What you will do: Search the records for "menu". Report every line where it occurs.

[[ Supplied data, beginning ]]

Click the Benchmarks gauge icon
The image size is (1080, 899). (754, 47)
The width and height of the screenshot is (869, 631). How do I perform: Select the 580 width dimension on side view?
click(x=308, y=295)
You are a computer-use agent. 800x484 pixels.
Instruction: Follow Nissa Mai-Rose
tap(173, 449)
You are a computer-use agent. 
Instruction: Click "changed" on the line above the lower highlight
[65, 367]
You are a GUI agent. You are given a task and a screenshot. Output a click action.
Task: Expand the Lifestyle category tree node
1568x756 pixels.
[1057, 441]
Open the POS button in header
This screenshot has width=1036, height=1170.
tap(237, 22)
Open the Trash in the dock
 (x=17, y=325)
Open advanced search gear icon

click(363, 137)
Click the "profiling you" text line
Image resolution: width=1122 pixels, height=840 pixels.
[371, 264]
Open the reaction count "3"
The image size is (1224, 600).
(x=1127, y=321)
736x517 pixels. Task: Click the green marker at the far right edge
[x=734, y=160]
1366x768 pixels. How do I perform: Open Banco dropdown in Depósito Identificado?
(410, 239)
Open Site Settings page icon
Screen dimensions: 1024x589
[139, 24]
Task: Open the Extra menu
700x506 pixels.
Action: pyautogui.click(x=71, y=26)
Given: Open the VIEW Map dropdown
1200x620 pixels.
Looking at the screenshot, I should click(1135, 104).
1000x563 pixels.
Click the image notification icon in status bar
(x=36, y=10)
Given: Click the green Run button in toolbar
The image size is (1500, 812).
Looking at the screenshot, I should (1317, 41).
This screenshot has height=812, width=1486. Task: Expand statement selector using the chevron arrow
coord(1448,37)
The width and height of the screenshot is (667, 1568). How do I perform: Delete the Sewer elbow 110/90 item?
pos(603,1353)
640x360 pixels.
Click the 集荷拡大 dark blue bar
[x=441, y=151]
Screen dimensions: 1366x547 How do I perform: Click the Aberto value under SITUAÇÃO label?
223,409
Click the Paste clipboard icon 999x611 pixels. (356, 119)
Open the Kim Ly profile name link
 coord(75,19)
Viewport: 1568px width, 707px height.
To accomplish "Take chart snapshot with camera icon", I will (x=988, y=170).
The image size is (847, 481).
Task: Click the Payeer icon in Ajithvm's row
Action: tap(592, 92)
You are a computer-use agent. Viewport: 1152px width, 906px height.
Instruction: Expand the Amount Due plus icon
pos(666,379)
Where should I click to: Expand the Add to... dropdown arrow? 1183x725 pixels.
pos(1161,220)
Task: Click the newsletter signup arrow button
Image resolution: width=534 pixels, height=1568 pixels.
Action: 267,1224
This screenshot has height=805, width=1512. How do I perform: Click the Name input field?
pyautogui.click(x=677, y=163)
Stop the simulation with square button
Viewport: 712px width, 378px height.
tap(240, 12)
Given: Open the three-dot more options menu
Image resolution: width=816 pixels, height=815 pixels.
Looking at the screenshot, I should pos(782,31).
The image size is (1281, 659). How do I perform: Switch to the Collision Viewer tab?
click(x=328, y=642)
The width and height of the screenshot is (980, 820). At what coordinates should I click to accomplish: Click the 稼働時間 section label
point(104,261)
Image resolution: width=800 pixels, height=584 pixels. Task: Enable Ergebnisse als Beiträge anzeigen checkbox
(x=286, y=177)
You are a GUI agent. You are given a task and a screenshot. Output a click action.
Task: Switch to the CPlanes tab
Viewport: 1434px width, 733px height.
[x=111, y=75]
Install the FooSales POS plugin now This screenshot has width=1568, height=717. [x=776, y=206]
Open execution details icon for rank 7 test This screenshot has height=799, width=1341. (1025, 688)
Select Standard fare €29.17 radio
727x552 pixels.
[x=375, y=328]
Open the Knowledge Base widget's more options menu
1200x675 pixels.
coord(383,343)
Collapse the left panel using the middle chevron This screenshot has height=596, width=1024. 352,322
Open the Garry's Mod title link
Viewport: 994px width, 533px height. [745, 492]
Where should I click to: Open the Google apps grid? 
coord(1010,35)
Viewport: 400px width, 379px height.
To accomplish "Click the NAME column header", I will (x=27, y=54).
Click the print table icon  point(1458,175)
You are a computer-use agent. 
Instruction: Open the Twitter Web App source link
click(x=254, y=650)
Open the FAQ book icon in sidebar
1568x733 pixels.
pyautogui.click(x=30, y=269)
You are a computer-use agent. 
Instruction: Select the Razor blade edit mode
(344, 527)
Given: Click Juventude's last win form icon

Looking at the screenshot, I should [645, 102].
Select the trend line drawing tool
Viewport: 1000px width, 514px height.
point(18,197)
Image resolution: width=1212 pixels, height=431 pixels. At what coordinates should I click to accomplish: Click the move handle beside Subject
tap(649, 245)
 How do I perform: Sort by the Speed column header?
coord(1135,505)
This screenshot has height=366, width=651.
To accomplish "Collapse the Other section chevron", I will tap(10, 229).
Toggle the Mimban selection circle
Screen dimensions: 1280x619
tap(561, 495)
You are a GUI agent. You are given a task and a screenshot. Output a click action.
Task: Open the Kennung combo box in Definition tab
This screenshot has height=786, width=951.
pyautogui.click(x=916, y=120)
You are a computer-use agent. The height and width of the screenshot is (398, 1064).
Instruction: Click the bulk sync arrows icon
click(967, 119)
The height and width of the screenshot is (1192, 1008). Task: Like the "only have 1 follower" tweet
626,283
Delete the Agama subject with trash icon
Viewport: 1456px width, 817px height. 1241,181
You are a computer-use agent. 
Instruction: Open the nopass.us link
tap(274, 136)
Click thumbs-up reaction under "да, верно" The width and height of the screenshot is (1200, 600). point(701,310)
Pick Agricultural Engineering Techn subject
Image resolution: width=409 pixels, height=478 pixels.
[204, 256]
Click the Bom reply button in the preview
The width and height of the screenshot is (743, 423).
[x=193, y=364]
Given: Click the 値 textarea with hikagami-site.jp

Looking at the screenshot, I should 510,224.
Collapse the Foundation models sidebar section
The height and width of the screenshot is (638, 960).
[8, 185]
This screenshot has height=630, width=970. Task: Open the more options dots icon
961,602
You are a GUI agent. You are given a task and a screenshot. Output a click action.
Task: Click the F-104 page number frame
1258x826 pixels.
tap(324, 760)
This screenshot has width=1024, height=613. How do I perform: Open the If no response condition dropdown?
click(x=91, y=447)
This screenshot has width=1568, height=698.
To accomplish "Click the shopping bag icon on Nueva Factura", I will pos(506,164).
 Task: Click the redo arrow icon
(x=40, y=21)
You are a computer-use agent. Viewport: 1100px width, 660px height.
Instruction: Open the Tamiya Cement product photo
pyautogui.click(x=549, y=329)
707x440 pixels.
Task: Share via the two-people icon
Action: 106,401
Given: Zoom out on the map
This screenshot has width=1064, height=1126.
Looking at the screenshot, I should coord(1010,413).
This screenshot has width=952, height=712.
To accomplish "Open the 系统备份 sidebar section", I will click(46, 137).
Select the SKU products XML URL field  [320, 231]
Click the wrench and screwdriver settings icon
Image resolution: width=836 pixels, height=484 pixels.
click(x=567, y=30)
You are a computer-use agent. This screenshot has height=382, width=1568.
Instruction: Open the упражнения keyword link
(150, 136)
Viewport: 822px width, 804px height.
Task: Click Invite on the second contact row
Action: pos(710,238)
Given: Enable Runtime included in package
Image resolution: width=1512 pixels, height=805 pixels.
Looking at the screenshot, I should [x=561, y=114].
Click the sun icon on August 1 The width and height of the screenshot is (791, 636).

[[ Supplied data, end ]]

Response area:
Task: Open the Extra menu
Given: Open the three-dot more options menu
Open the Knowledge Base widget's more options menu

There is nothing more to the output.